Cybil G. Roehrenbeck, JD (croehrenbeck@polsinelli.com) is a Shareholder in the Washington, DC offices of Polsinelli, PC. Mary B. Tobin, JD (mtobin@polsinelli.com) and Neal Shah, JD, MPH (nshah@polsinelli.com) are Associates in the Chicago offices of Polsinelli.
On April 14, 2015, the Medicare Access and CHIP Reauthorization Act (MACRA) was signed into law.[1] MACRA provided a permanent repeal of the Sustainable Growth Rate (SGR), which had previously prompted an annual recalculation, an often mandated decrease requiring Congressional intervention in physician and other clinician payment under Medicare Part B.[2]
The 2015 law also included a new value-based system for determining Medicare Part B payment, namely, bonuses for increased quality and decreased cost, as well as penalties for failure to accomplish the same.

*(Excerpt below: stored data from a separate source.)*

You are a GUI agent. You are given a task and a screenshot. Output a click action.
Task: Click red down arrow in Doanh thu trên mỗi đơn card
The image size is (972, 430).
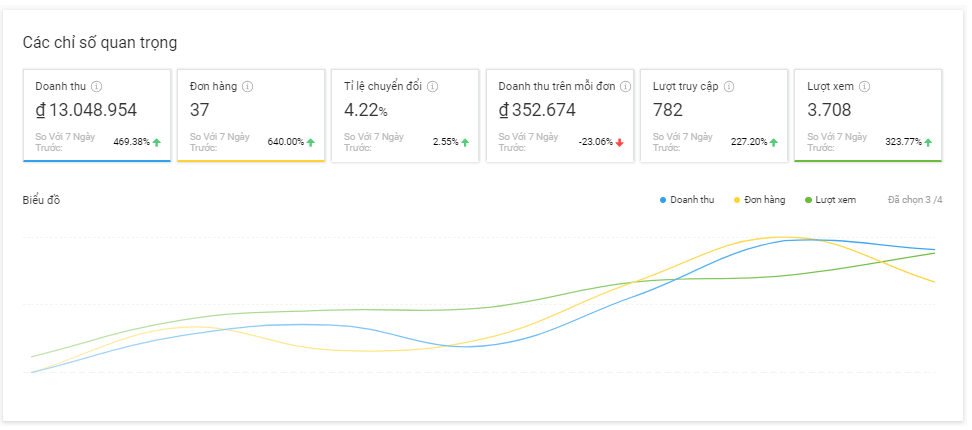(x=620, y=142)
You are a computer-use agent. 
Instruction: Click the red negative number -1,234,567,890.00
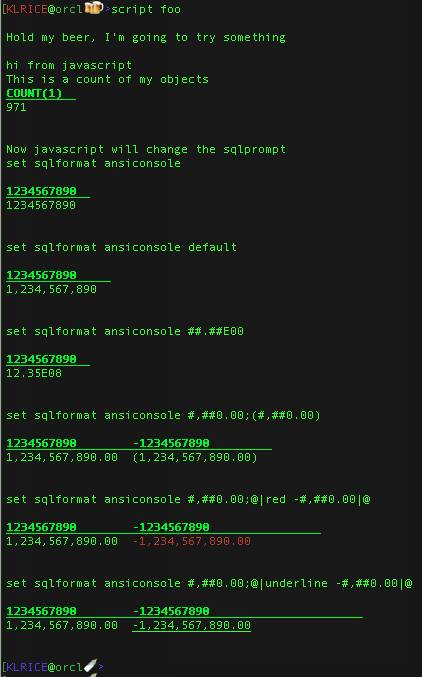(x=191, y=541)

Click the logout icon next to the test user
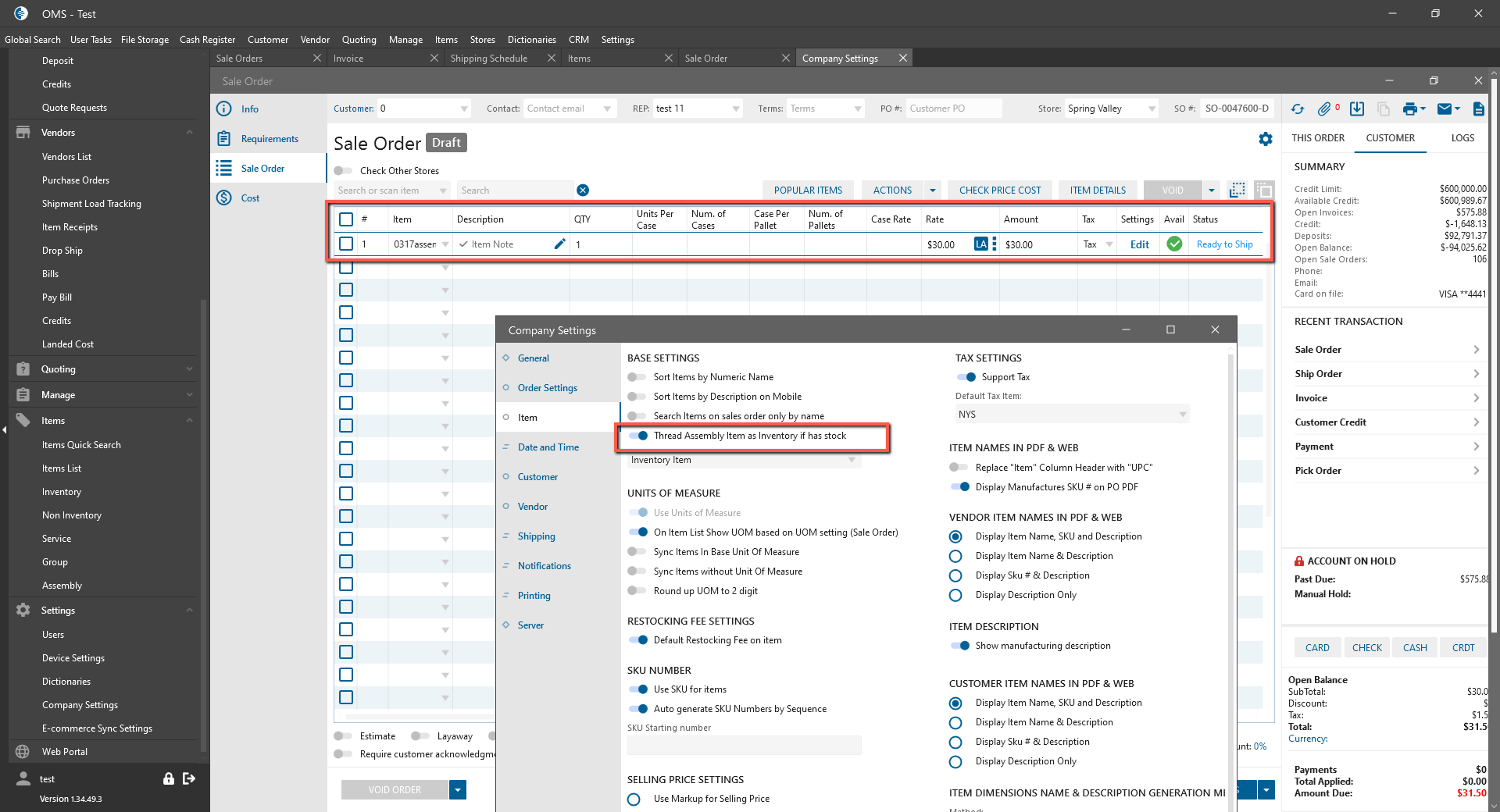[189, 778]
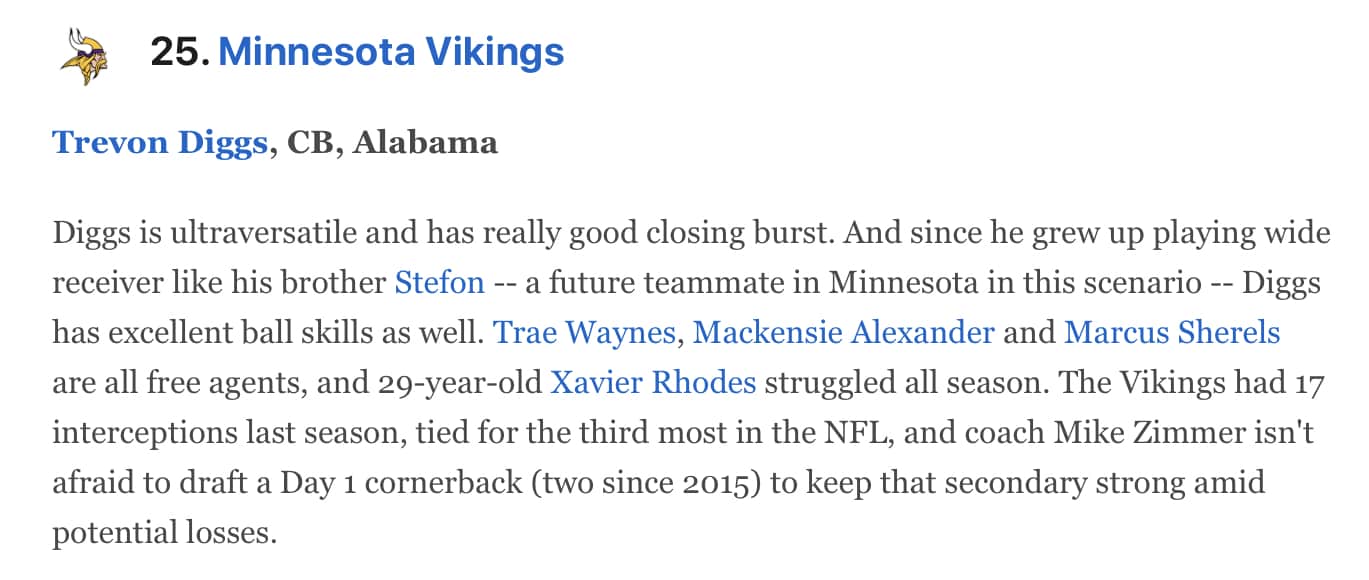1369x580 pixels.
Task: Open Trevon Diggs player profile link
Action: coord(160,142)

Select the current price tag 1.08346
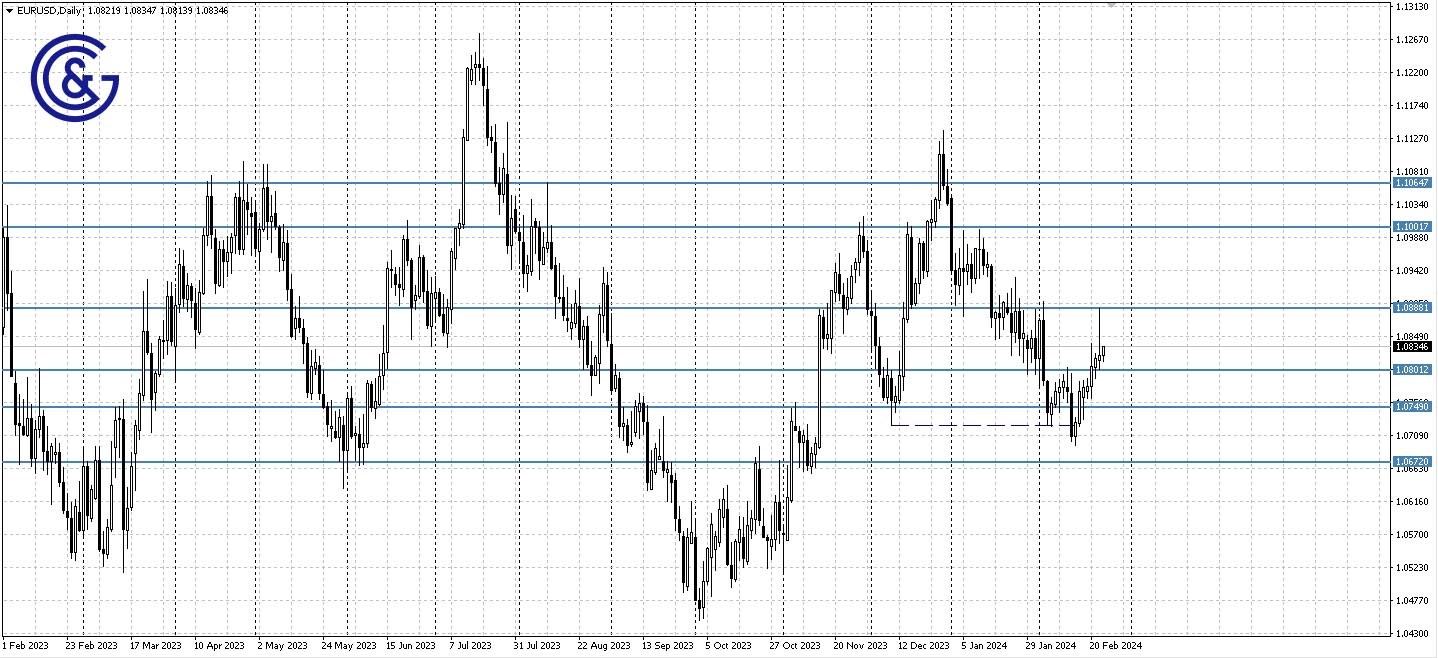click(x=1411, y=346)
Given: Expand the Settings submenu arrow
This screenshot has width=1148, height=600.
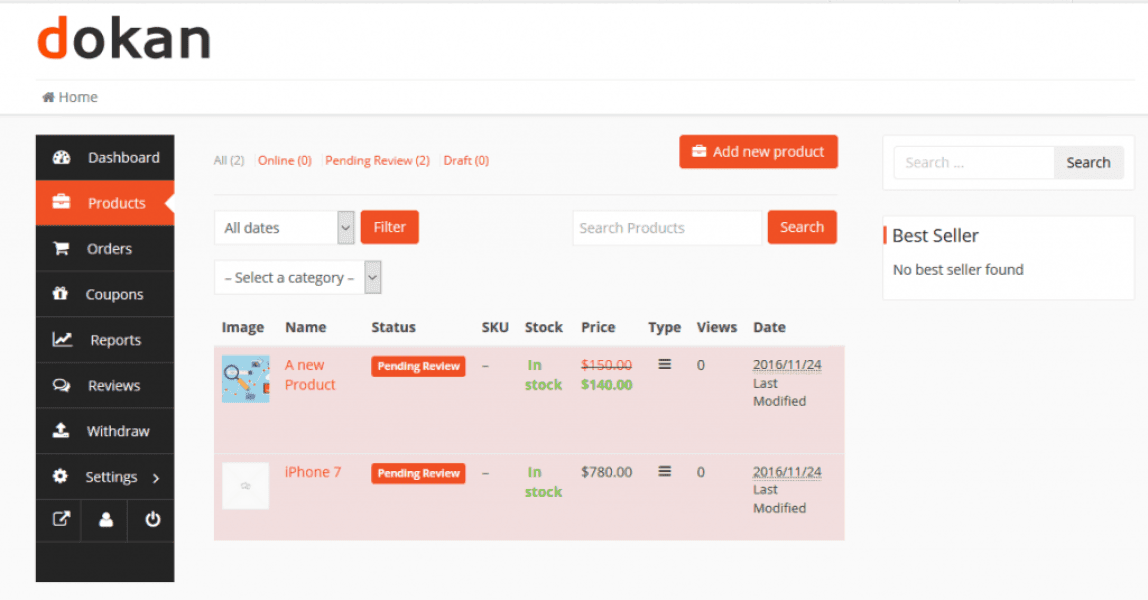Looking at the screenshot, I should click(x=156, y=478).
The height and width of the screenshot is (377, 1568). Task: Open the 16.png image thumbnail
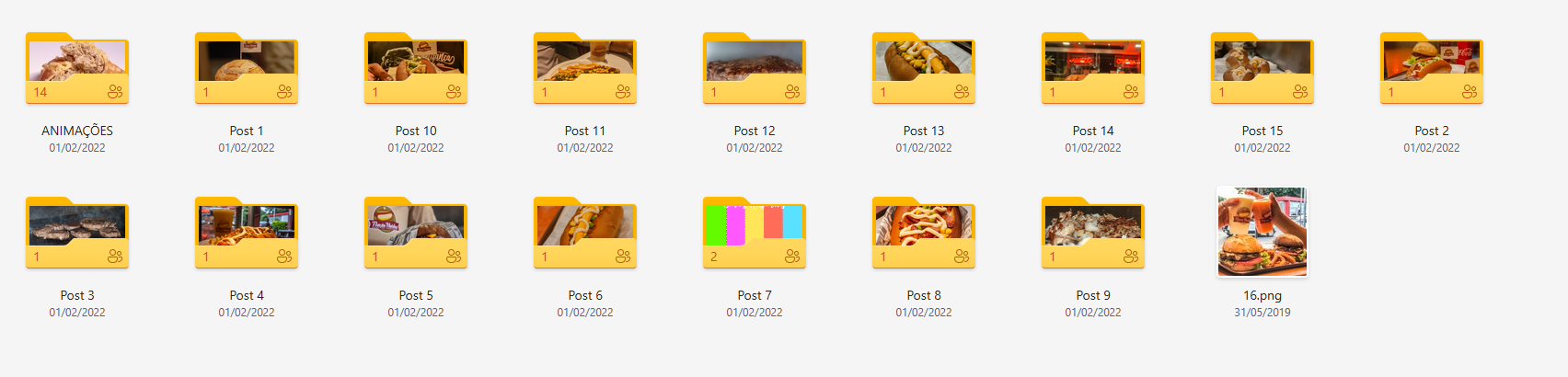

Beginning in 2017, certain eligible Medicare practitioners participated in one of two MACRA tracks: as a participant in an Advanced Alternative Payment Model (AAPM) designated by the Centers for Medicare & Medicaid Services (CMS); or, in the Medicare Incentive Payment System (MIPS), which requires reporting on a number of quality and cost measures, as well as compliance with certain information security and other requirements.[3]
Clinicians or groups who qualify as MIPS-eligible are required to participate in the program in 2019 or may face a 7% penalty on 2021 Medicare reimbursement.[4] 2019 will be the third year that eligible clinicians participate in MIPS and, unlike 2017 and 2018, this year is not considered to be a “transition” year by CMS. CMS made changes to the rules governing the 2019 MIPS participation year in the Medicare Physician Fee Schedule Rule for 2019 (final rule), published November 1, 2018. The rule makes some significant modifications to the MIPS program, including changes to the criteria to qualify as a “MIPS-eligible” clinician and updates to the four key MIPS performance categories of Quality, Cost, Advancing Care Information (ACI) requirements for electronic health records (EHRs), and Improvement Activities.
This article reviews areas where you or your administrative staff may need to update your compliance protocol to ensure complete and successful MIPS participation in 2019.
MIPS low-volume threshold
Eligible clinicians are not required to report under MIPS, and will not have their payments adjusted, if they fall under the low-volume threshold.[5] CMS has added a third criterion for determining MIPS eligibility under the low-volume threshold.[6] Previously, to be excluded from MIPS, clinicians and groups needed to either have less than $90,000 in Part B allowed charges for covered professional services or provide care to fewer than 200 Part B-enrolled beneficiaries.[7] The final rule added an additional criterion, namely that clinicians and groups who provide fewer than 200 covered professional services under the Medicare Physician Fee Schedule may be excluded from MIPS.[8]
CMS indicated that setting a threshold of 200 services for the third criterion, combined with its policy for opting in to MIPS (discussed below), “strikes the appropriate balance between allowing a significant number of eligible clinicians the ability to opt-in to MIPS and consistency with the previously established low-volume threshold criteria.” The additional criterion provides clinicians and groups additional flexibility to decide whether to participate in the program. Clinicians or groups who are unsure if they are eligible to participate in MIPS or exempt should log in to the CMS Quality Payment Program (QPP) Participation Status tool (https://qpp.cms.gov/participation-lookup) to confirm.
The final rule also finalized opt-in provisions starting in 2019 for clinicians and groups seeking to participate in MIPS but who are otherwise excluded based on the low-volume thresholds. Individual clinicians or groups can opt-in to MIPS if they meet or exceed at least one, but not all three of the low-volume threshold criteria, listed above.
Prior to this change, eligible clinicians who fell under any of the low-volume thresholds could not opt-in to the program. The change presents an opportunity for increased participation for a wider range of providers, although once an eligible clinician has decided to opt-in to the program, the decision is irrevocable and cannot be changed for the performance period. Eligible clinicians and groups need only to log into their account on the Quality Payment Program Portal and select the option to opt-in. The deadline for eligible clinicians who fell under one of the low-volume threshold options to opt-in to MIPS for 2019 was December 31, 2018, although CMS indicates that it is exploring more flexible deadlines for eligible clinicians wishing to opt-in to the program.[9]